→ The records:
(begin)

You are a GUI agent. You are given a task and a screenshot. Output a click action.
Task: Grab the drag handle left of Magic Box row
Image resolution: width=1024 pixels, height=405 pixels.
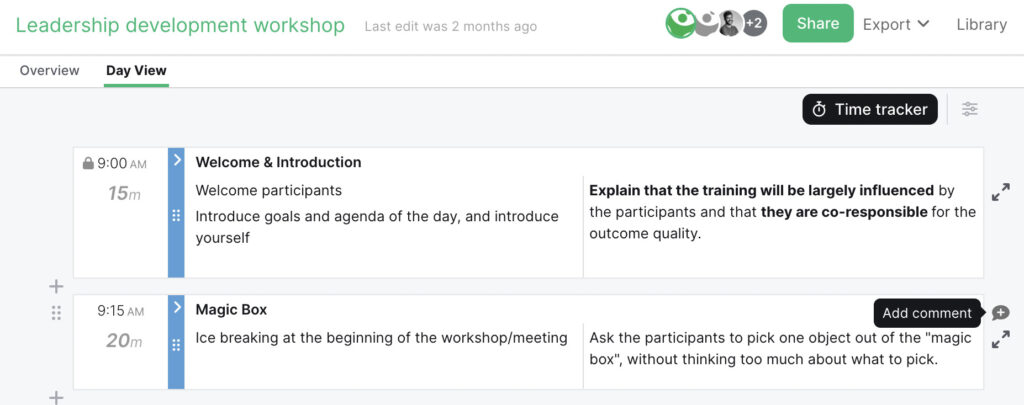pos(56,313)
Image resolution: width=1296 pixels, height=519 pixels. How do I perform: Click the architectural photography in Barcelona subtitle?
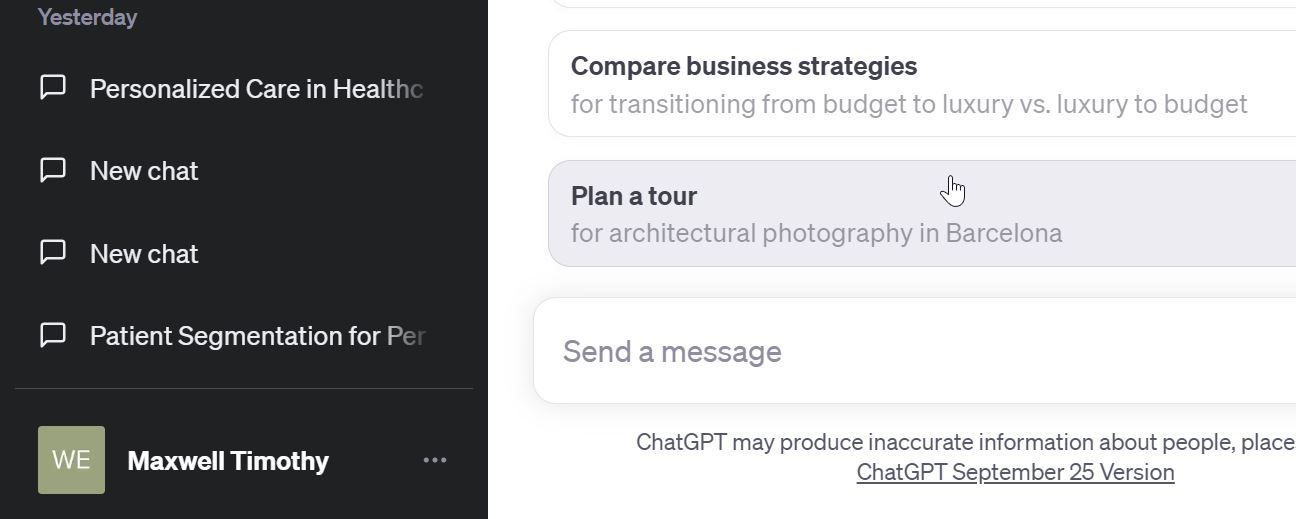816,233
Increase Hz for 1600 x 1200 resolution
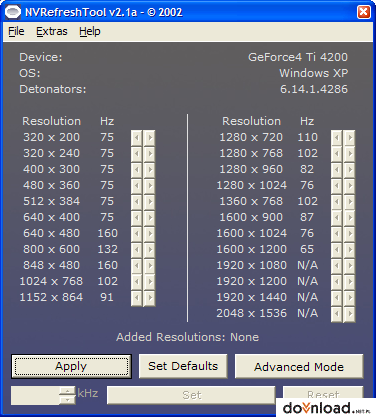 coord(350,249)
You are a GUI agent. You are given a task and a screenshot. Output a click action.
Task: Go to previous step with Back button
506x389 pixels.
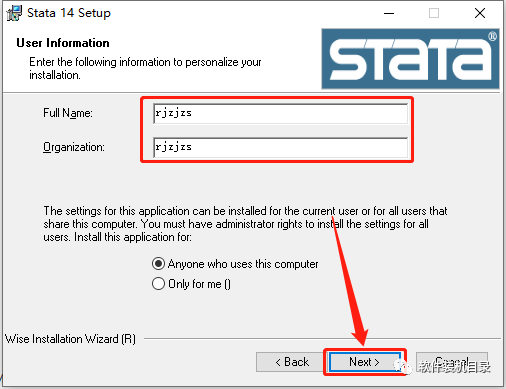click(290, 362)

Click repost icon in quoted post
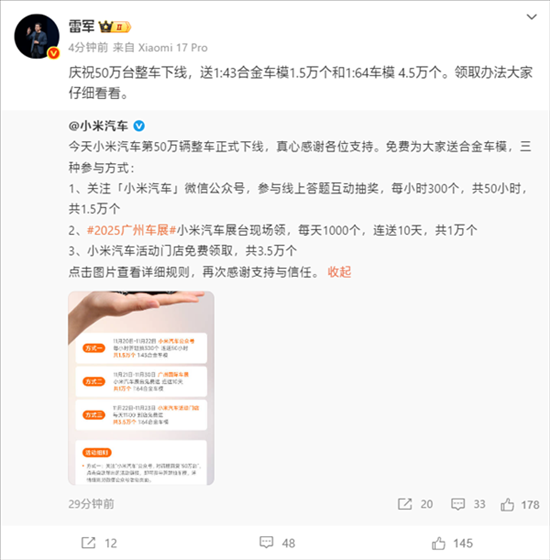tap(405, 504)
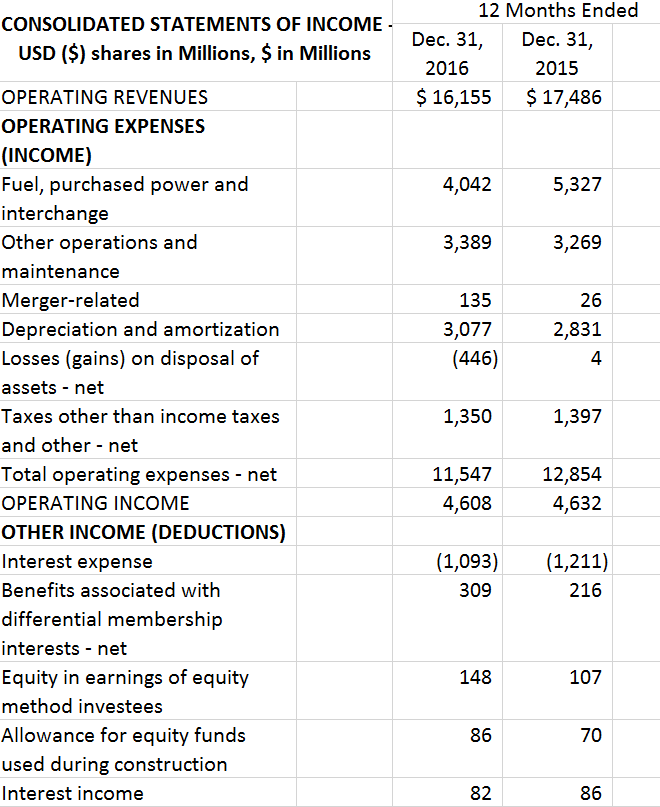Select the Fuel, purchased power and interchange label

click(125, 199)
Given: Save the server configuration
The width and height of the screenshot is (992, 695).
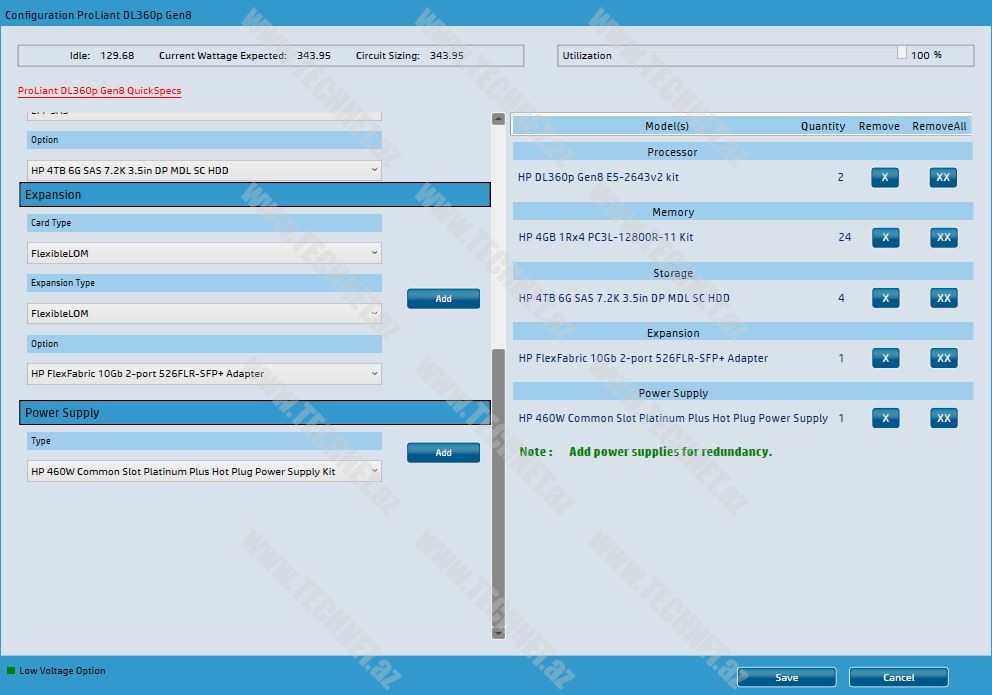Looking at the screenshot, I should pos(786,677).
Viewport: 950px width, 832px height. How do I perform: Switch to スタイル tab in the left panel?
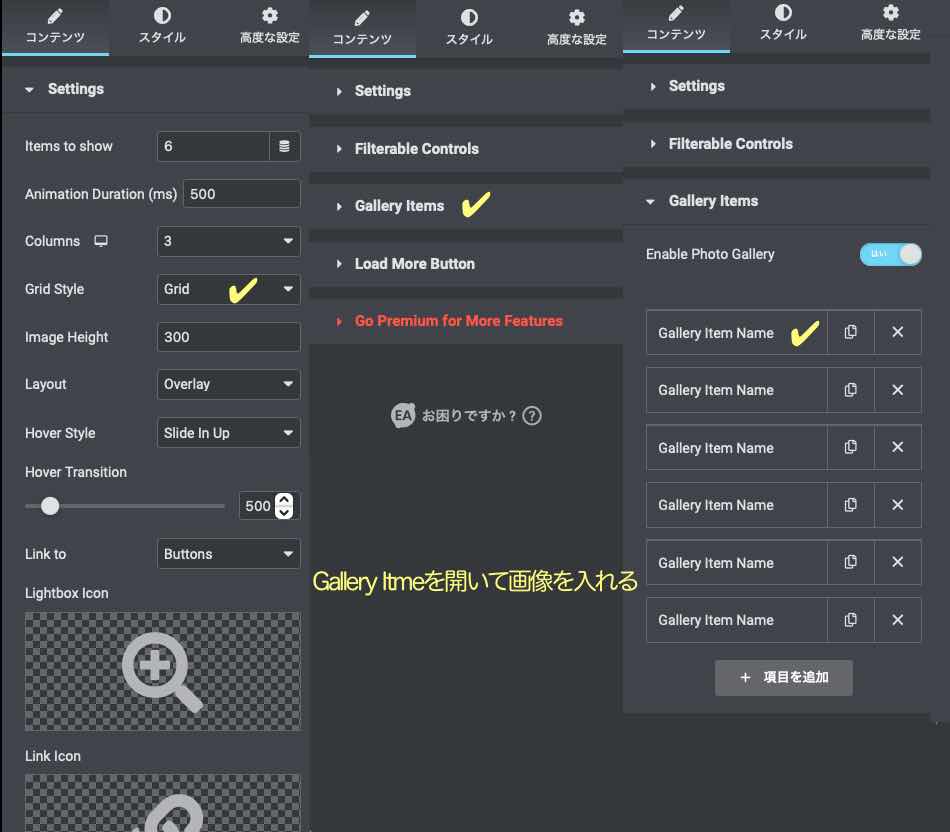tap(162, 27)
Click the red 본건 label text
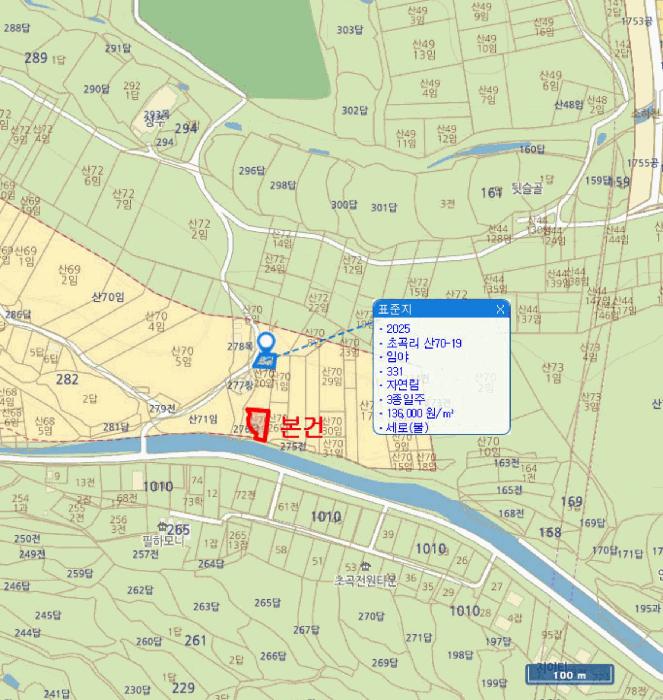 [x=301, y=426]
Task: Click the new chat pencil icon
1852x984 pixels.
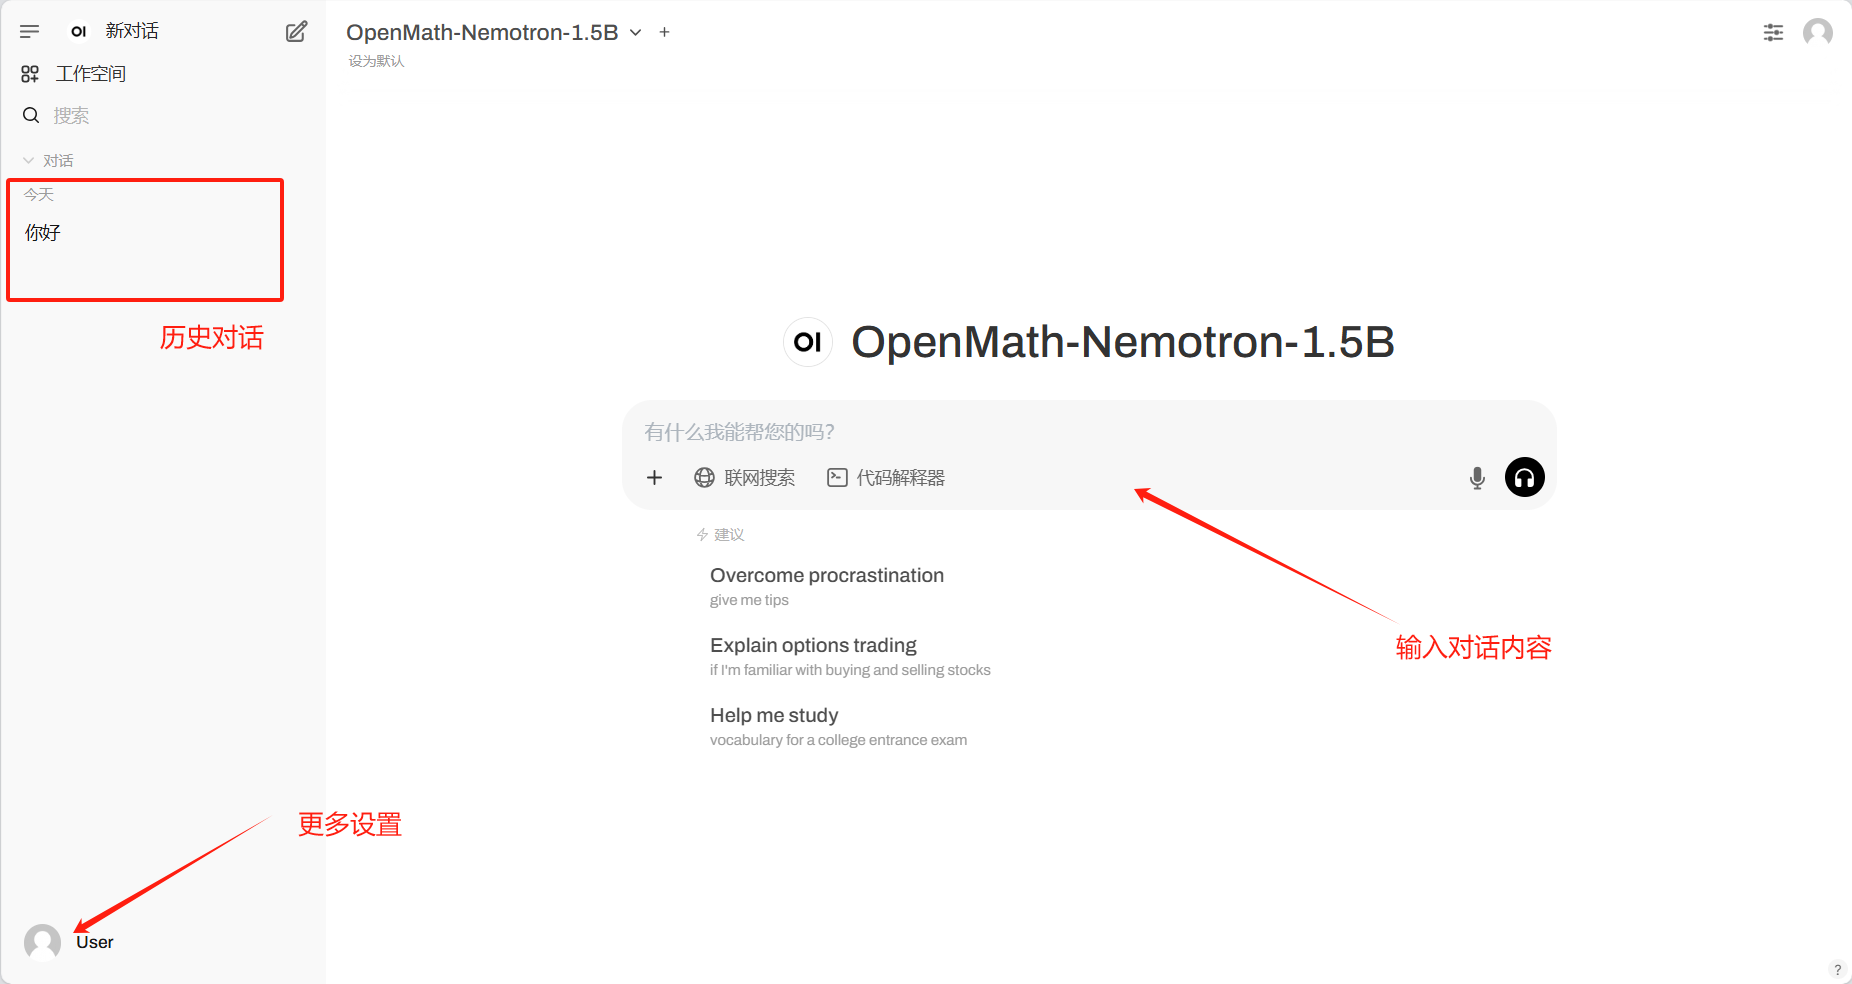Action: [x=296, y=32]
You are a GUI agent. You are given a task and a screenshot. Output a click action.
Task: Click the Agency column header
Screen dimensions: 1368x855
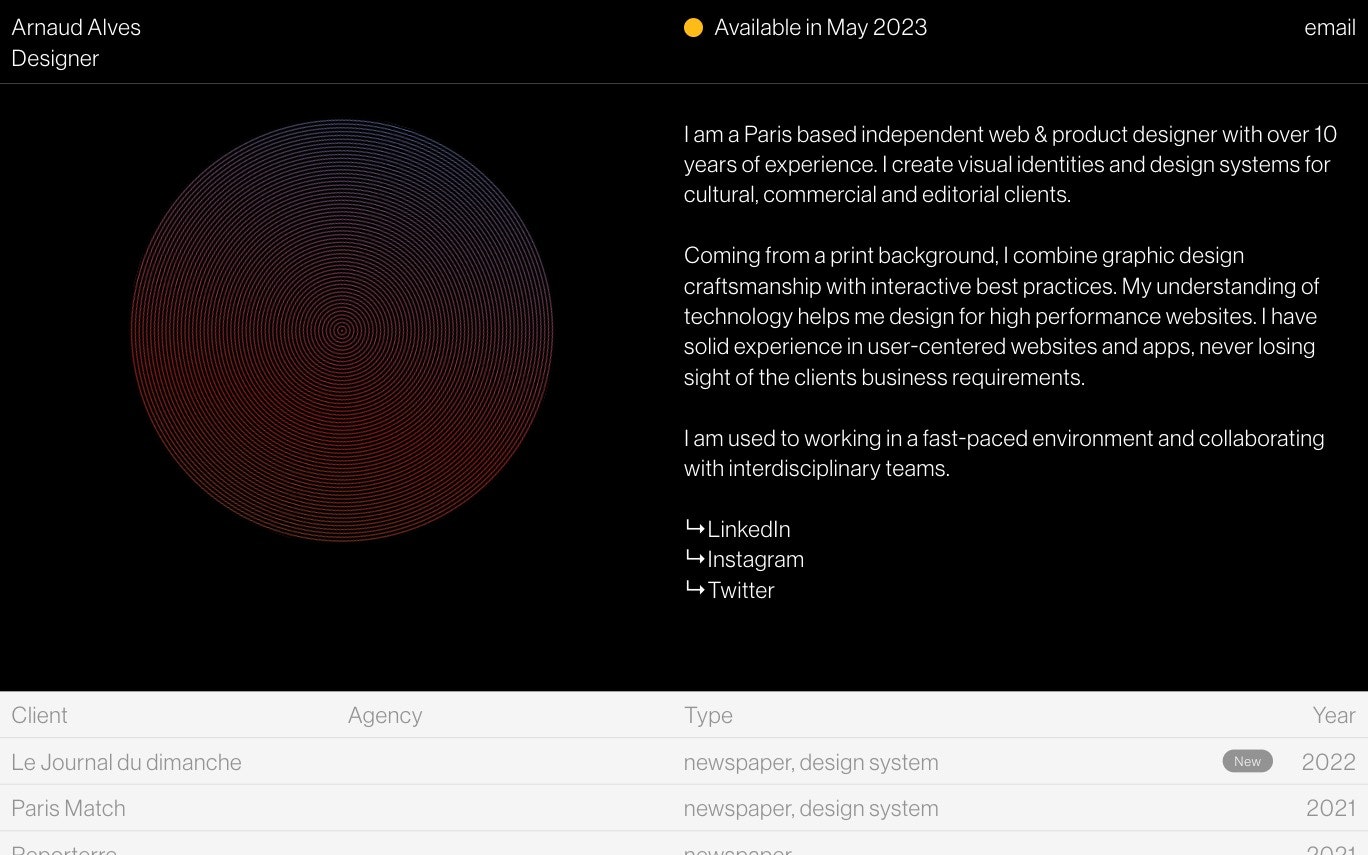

(end)

→ Task to complete: Copy out every line of the material above word for word, omitting the pictures.

→ Answer for the task:
You are a GUI agent. You are given a task and a screenshot. Output a click action.
Task: Grab the drag handle left of Magic Box row
Image resolution: width=1024 pixels, height=405 pixels.
pos(56,313)
Image resolution: width=1296 pixels, height=519 pixels. How do I perform: Click the architectural photography in Barcelona subtitle?
816,233
Increase Hz for 1600 x 1200 resolution
 coord(350,249)
You are a GUI agent. You are given a task and a screenshot. Output a click action.
Task: Go to previous step with Back button
506x389 pixels.
click(290, 362)

Click repost icon in quoted post
tap(405, 504)
Select the Fuel, purchased power and interchange label

click(125, 199)
Given: Save the server configuration
The width and height of the screenshot is (992, 695).
Looking at the screenshot, I should pos(786,677).
Viewport: 950px width, 832px height. How do I perform: Switch to スタイル tab in the left panel?
tap(162, 27)
Click the red 본건 label text
 [x=301, y=426]
Task: Click the new chat pencil icon
1852x984 pixels.
Action: [x=296, y=32]
You are a GUI agent. You are given a task and a screenshot. Output a click action.
Task: Click the Agency column header
Screen dimensions: 1368x855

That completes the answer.